Work required: Examine each line of the data. Copy those that contain the string "target".

+++

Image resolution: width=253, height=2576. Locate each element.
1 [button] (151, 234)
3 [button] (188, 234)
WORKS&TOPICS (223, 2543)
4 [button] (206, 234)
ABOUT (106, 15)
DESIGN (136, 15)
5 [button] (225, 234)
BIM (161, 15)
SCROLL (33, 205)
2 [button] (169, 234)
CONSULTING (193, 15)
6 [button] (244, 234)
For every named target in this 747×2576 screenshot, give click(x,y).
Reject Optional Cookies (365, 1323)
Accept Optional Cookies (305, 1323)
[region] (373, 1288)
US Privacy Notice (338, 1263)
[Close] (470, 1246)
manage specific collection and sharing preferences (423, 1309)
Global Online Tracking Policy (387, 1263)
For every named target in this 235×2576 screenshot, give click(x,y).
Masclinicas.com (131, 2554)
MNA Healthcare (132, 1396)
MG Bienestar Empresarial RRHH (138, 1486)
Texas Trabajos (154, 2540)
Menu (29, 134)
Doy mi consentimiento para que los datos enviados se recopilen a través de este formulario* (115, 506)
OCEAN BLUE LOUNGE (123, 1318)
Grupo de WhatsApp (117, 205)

+++

Output for this exercise:
For every named target in this 747×2576 screenshot, give click(x,y).
For every named target in this 235×2576 screenshot, give click(x,y).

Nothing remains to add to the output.